Sunday, July 2, 2023

The Band (1969)

 
They seemingly came out of nowhere in 1968, looking like a pack of dirt farmers who'd gotten lost on their way to California to escape the Dust Bowl and playing music that sounded more suitable for 1868, on rudimentary instruments.  But the Band were in fact seasoned musicians, having backed country singer Ronnie Hawkins in Canada and having played for Bob Dylan when he first went electric, and they arrived with experience in interpreting and illuminating American pop forms in their music - though all of them except Arkansas-born drummer-singer Levon Helm were Canadians.  They also arrived with perfect timing; their rustic, sparse rock and roll was an antidote to the more extravagant  sounds coming out of the progressive psychedelic craze.  The Band pretty much put an end to flower power and influenced generations of rock musicians to adopt a simpler approach to music.

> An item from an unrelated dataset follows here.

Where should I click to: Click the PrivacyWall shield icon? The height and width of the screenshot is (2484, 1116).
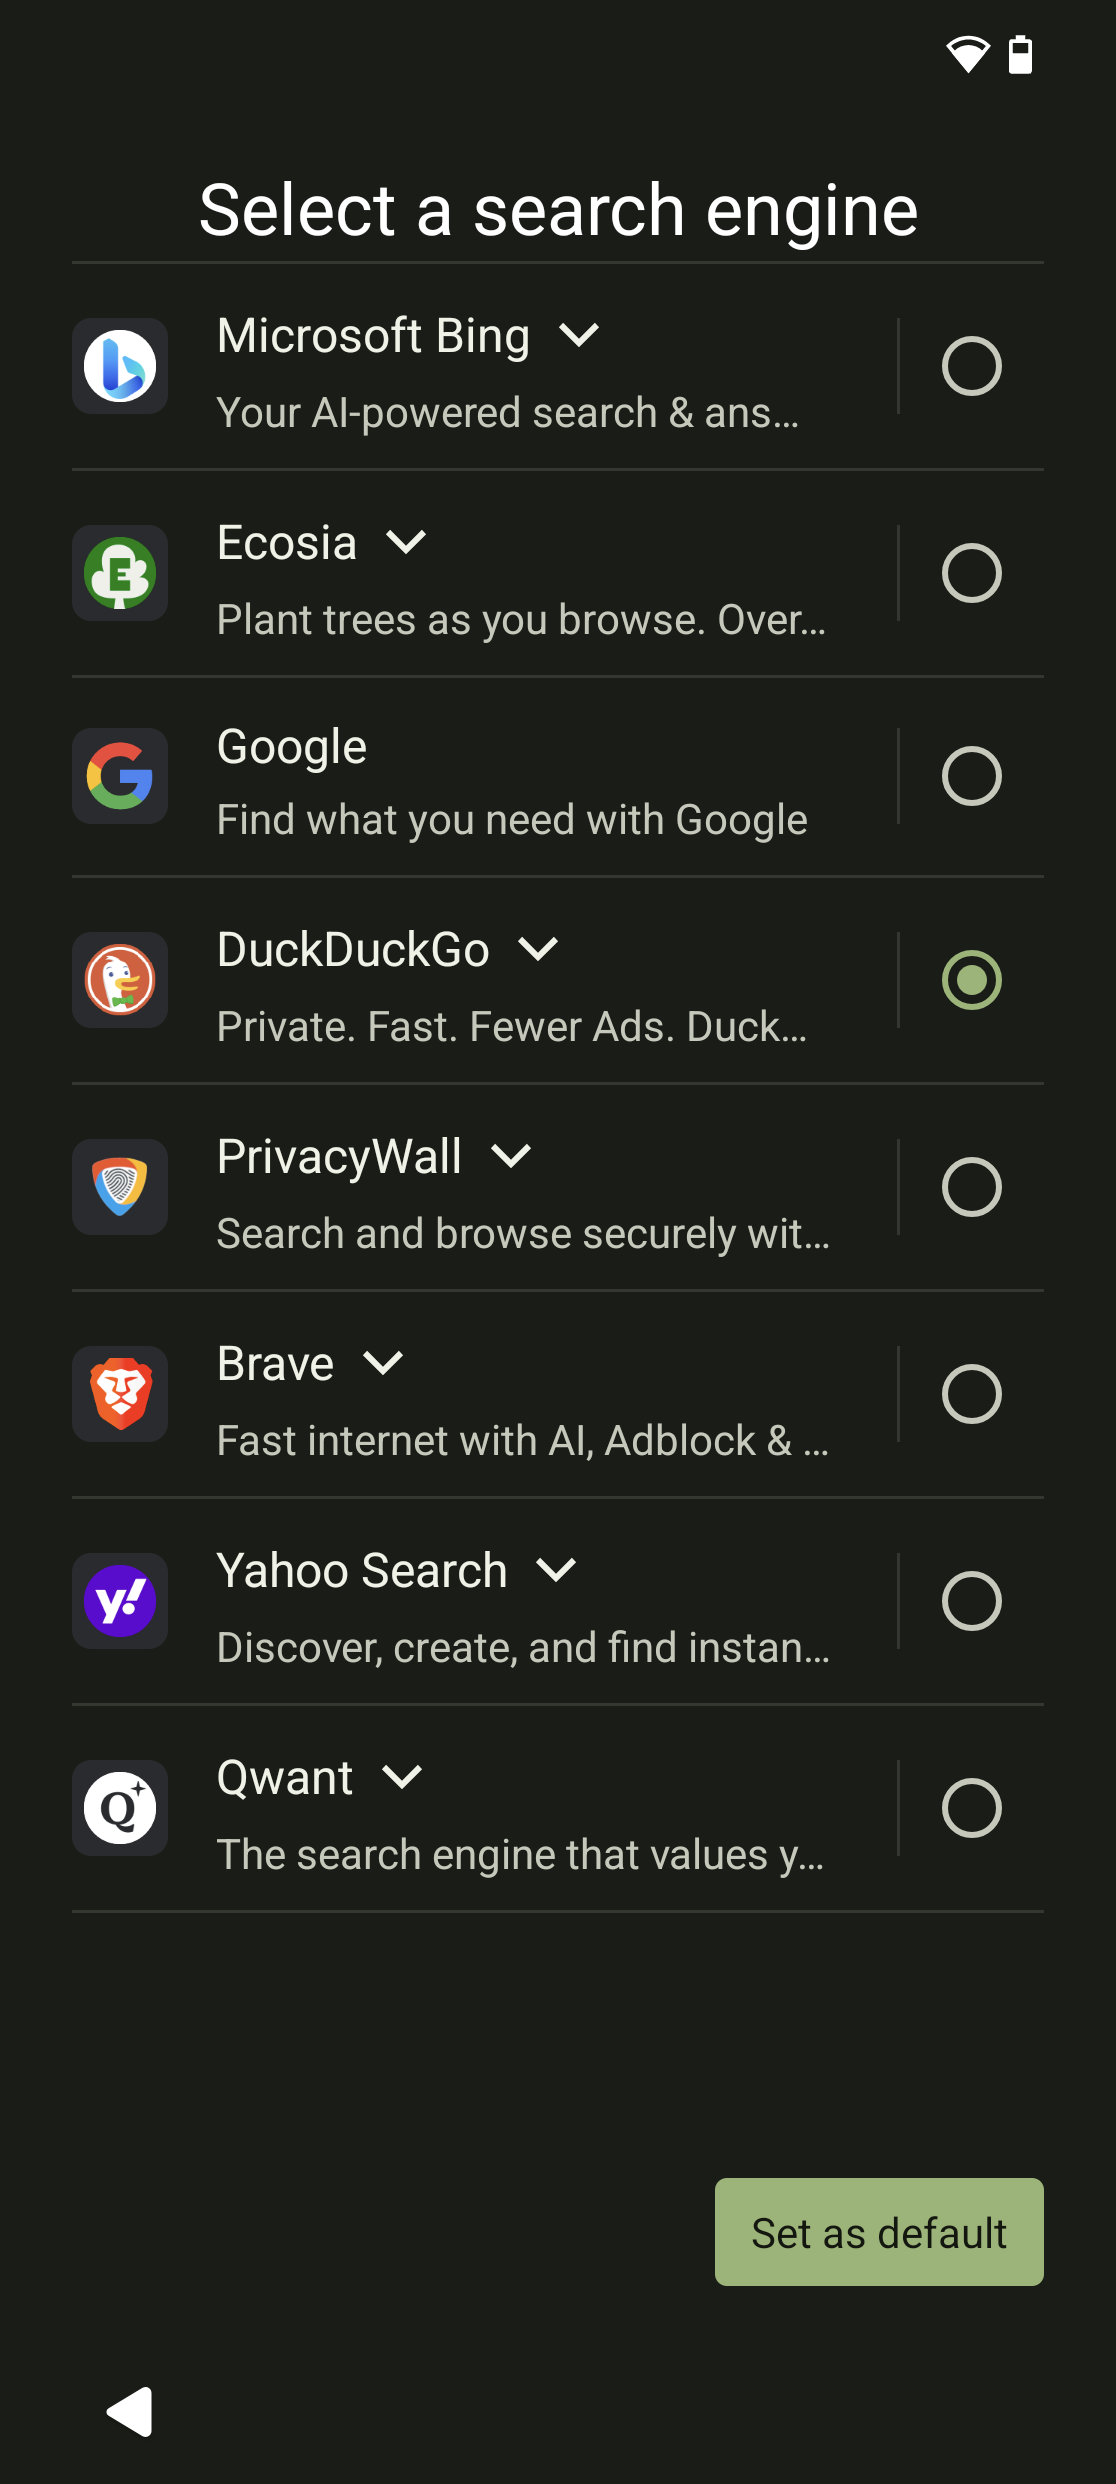click(120, 1187)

Music From Big Pink, their 1968 debut, is considered the gold standard for the Band's approach to music, but it was their self-titled 1969 second LP - commonly known as the Brown Album for obvious reasons - in which the group hit their stride.   The songs explore numerous facets of American culture and history and demonstrate how modern America is inextricably tied to its past.  From the gambling drifter in "Up On Cripple Creek" to the tired old man looking for peace in "Rocking Chair" to the unionized laborer of "King Harvest (Has Surely Come)," the Brown Album evokes a world of vast, rugged valleys, honky-tonk carnivals, workers carousing over a bottle of bourbon, and hardscrabble farms.  It's a slice of Americana that's more realistic than romantic.  The power of class privilege in "The Unfaithful Servant" and the hard luck kid in "Jawbone" speak to the injustice and misfortune of a tumultuous way of life. 

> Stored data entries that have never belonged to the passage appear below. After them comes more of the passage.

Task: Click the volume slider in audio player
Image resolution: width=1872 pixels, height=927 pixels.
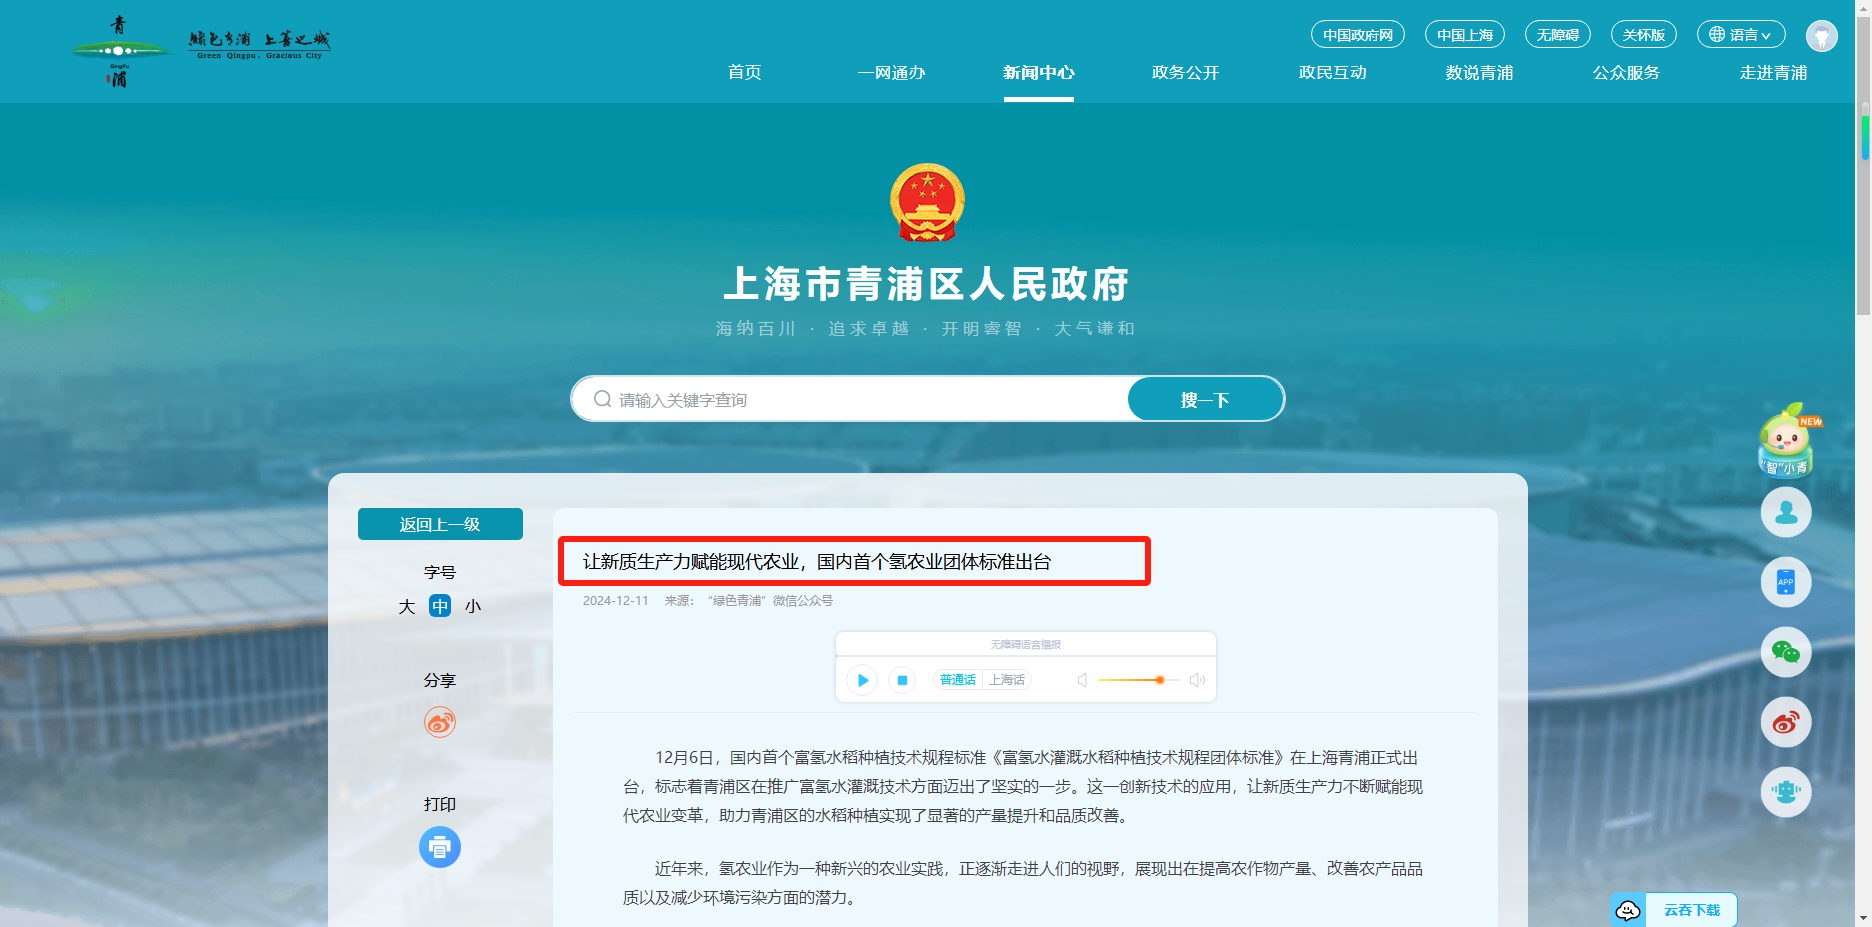Action: 1138,680
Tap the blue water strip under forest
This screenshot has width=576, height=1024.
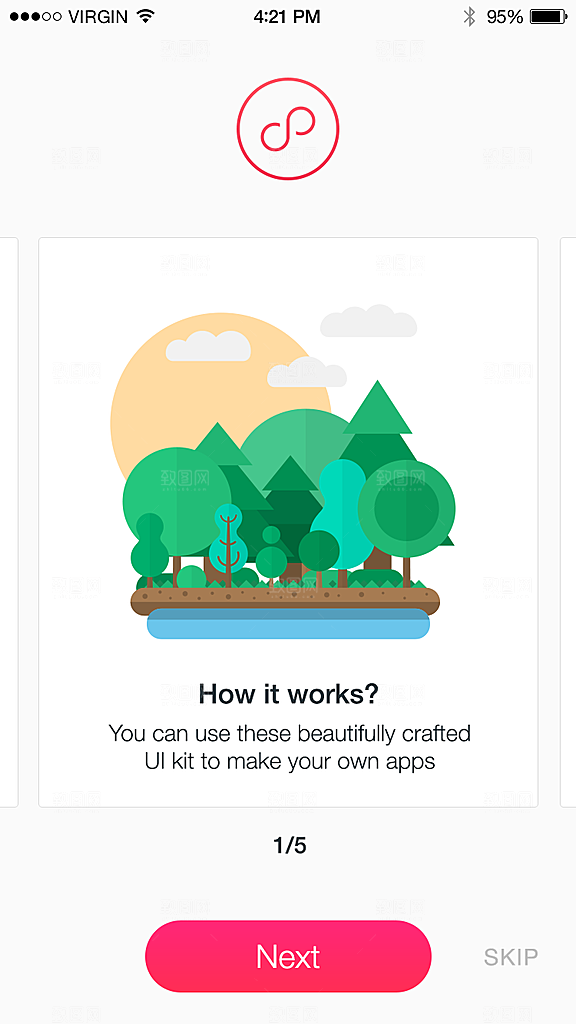pos(288,624)
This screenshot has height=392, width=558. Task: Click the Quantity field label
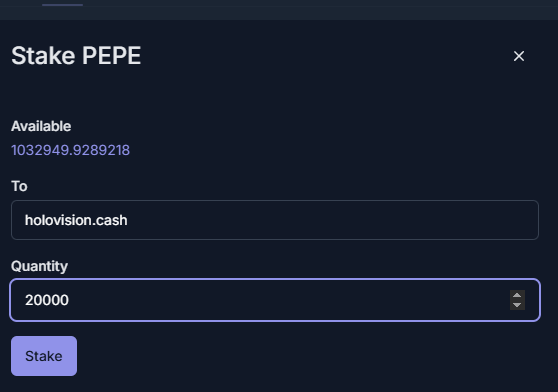click(x=39, y=266)
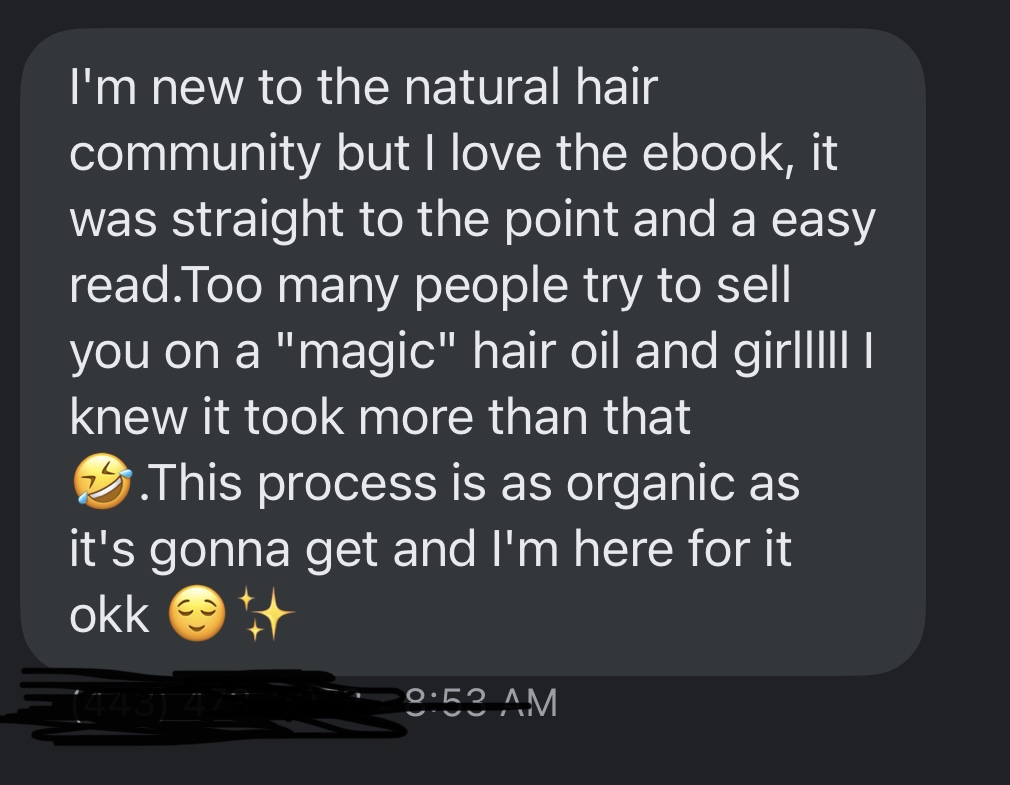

The music befits the sometimes abstruse lyrics, sounding creaky and weathered but delivered with a fresh veneer of cheekiness and measured production.  Bassist Rick Danko's subtle bass lines blend perfectly with Helm's understated drumming, and keyboardists Richard Manuel and Garth Hudson, respectively on piano and organ, work in concert as well as a first-class second baseman-shortstop team in baseball, their two-tiered approach rarely equaled in rock.  On top of all this are the expressive vocals - Manuel's haunting delivery, Danko's plaintive approach, and Helm's gentle Ozark growl all ecoking the raw country blues that rock and roll derived from.

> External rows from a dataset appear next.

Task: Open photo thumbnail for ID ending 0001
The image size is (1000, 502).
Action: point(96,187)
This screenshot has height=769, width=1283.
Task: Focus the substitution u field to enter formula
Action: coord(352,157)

While the Band can certainly adhere to tradition, they also can rock out ferociously, as "Look Out Cleveland," a warning to America of trouble on the way, demonstrates.  Guitarist Robbie Robertson, the Band's principal songwriter, foregoes his usual low-key approach to his six-string and pushes some riffs as heavy as the thunder the lyrics describe.  But Robertson's greatest moment on the Brown Album is possibly his greatest song ever, "The Night They Drove Old Dixie Down."  Told from the perspective of a poor Southern farmer, masterfully voiced by Helm, "The Night They Drove Old Dixie Down" illustrates the plight of the working-class white Southerner laboring under the yoke of the plantation-owning aristocrats and suffering the effects of a civil war initiated by those same slaveholding plantation owners but still willing to defend their homes and their families against Northern aggression.  As a Canadian, Robertson knew Americans better than they knew themselves; "The Night They Drove Old Dixie Down" showed how modern America was (and remains today) captive to the legacy of the Civil War and how the United States can't put its past adversity behind as it faces new challenges.